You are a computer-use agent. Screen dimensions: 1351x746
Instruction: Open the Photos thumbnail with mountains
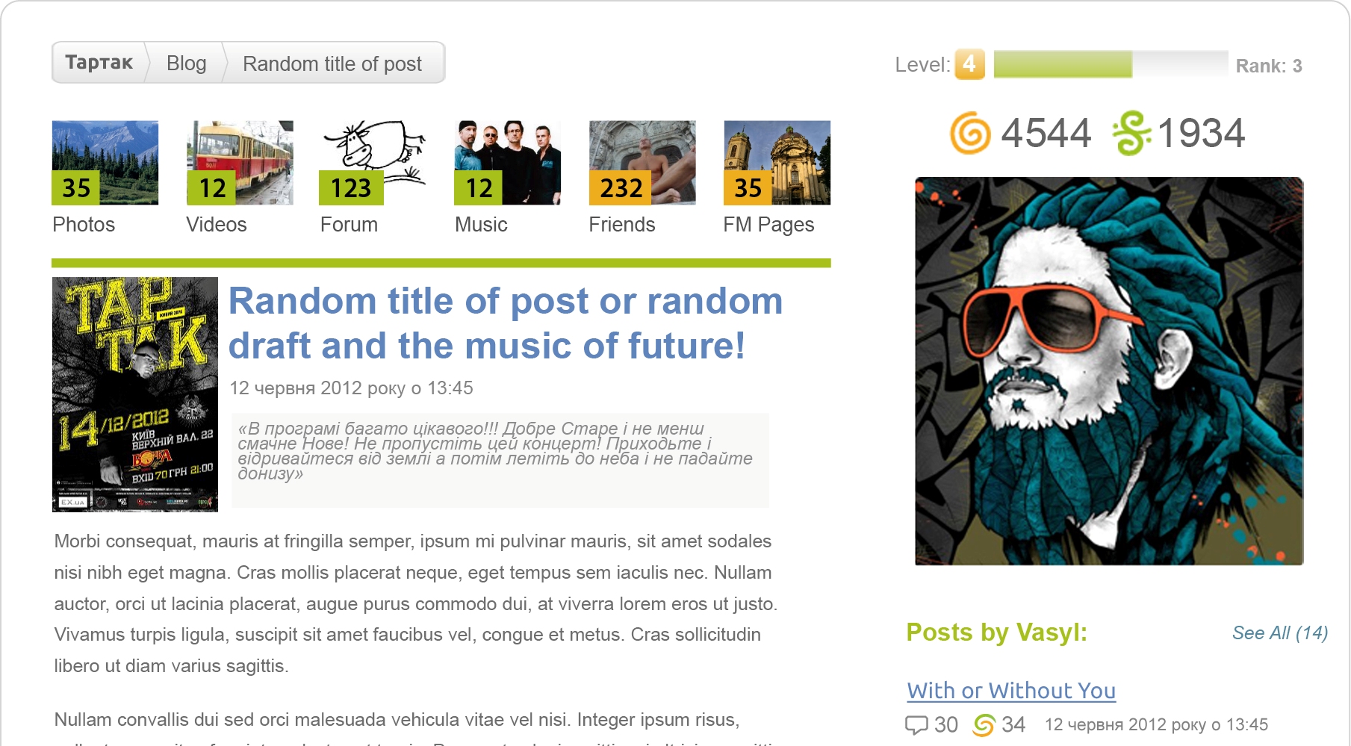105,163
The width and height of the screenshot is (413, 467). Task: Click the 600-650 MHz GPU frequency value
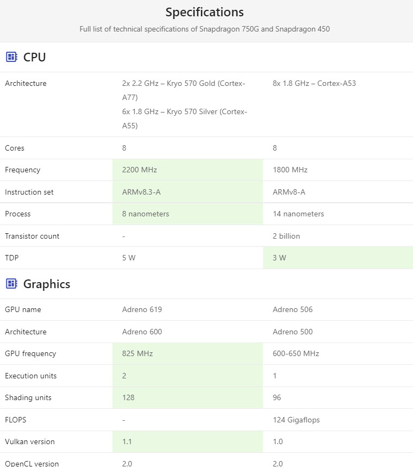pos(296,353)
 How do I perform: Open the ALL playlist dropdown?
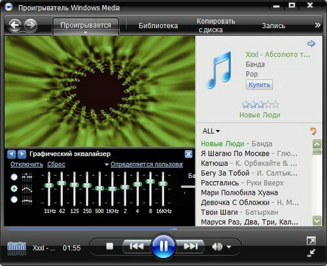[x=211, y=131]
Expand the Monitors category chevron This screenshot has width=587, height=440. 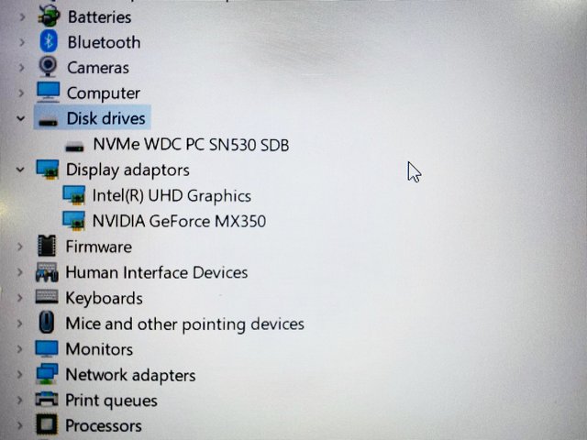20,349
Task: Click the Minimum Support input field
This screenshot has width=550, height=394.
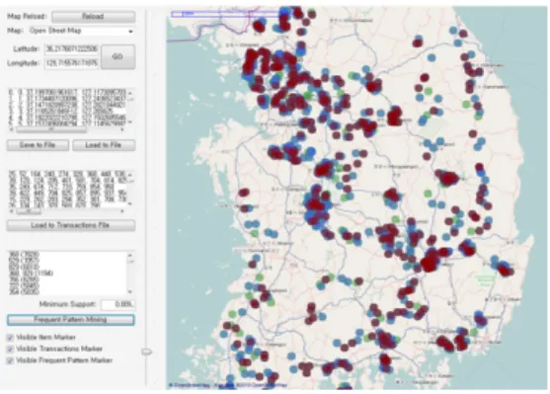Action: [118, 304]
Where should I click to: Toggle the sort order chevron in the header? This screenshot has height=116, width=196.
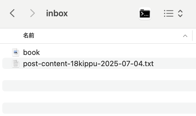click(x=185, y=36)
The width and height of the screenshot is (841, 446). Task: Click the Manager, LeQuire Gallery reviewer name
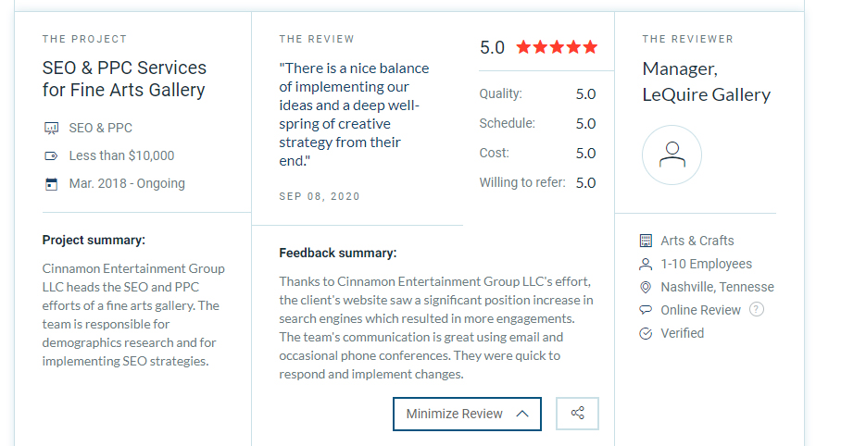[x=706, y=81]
★ ★ ★ ★ ★
WORK TO COMPLETE: Retype, word for word, the lines from the one with "The width and height of the screenshot is (841, 446)." through the last line of the entries above, and only those lines. Leave pictures out.

WRITTEN RESPONSE:
The width and height of the screenshot is (841, 446). Task: Click the Manager, LeQuire Gallery reviewer name
[x=706, y=81]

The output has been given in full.